Une autre proposition-clé, digne d’intérêt, est de dollariser entièrement le pays, en s’appuyant sur des expériences réussies en Équateur, au Salvador, ou au Panama. Nombreux de nos économistes ont déjà proposé cette solution. La livre libanaise disparaîtra alors, du moins pour quelques années. Ceci est de nature à réduire l’inflation et la pauvreté et de tranquilliser les potentiels entrepreneurs. Et, en même temps, on n’aura plus besoin de grandes réserves à la BDL (puisqu’il n’y a plus de livres libanaises à défendre).
Toutes les livres libanaises du marché, en cash ou déposées dans les banques, seront ainsi converties en dollars au taux du marché, ce qui équivaut à 1,2 milliard de dollars.
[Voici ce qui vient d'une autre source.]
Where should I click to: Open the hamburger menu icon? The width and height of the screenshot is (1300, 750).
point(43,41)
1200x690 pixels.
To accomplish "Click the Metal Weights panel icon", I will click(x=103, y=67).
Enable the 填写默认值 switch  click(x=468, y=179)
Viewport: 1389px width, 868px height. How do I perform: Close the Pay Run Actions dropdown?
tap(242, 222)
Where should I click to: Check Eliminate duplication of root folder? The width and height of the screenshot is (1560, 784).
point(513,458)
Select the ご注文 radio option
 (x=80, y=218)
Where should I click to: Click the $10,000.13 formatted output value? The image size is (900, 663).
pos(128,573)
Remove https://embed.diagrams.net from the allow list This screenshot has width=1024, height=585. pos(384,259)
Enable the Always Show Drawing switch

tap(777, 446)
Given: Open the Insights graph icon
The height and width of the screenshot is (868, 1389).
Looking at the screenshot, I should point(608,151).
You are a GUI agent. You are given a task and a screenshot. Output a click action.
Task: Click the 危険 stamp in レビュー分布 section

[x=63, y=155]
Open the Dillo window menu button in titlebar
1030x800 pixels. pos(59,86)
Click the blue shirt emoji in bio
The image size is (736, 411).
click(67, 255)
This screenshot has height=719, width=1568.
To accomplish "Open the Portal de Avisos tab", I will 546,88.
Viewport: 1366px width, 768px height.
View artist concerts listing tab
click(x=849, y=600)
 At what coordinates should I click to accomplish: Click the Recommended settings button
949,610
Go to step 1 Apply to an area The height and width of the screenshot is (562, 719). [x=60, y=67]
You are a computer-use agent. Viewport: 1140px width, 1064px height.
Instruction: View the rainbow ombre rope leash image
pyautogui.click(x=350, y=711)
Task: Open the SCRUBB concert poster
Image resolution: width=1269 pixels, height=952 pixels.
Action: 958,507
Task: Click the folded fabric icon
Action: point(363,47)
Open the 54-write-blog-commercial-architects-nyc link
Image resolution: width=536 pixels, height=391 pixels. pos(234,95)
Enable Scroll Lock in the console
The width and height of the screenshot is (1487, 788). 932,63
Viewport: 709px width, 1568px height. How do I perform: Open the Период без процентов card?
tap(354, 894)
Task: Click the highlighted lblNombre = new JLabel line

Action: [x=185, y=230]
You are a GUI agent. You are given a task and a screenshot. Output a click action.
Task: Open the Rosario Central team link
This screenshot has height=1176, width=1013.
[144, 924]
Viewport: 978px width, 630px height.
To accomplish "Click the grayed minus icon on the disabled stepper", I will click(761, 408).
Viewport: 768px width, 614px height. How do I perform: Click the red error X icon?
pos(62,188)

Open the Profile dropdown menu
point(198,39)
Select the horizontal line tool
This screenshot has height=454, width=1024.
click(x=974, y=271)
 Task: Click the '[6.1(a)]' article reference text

De quoi frustrer ceux qui espèrent encore une appréciation de la livre, en cas d’élection d’un président fiable par exemple. Mais, apparemment, les bons de Trésor (la dette étatique en livres libanaises) n’ont pas été pris en compte dans ce processus. Et les auteurs n’ont pas proposé non plus une dollarisation soft, qui fait cohabiter les deux monnaies, mais en privilégiant le dollar.
Évidemment, on peut opposer à ce scénario le symbole national que représente la livre, un peu comme le drapeau ou l’hymne national. Mais au point où on en est…
Cependant, tous ces exercices tombent à l’eau si, encore une fois, les racines du mal n’auront pas été extirpées. Les mêmes qui ont conduit le pays à la faillite et perpétuent en ce moment même cette œuvre destructrice aux frontières, minant de nouveau l’économie après une année de reprise. Alors que les gens du pouvoir poursuivent leur business as usual comme si de rien n’était. Aussi imperturbables que l’armoire à glace de votre grand-mère.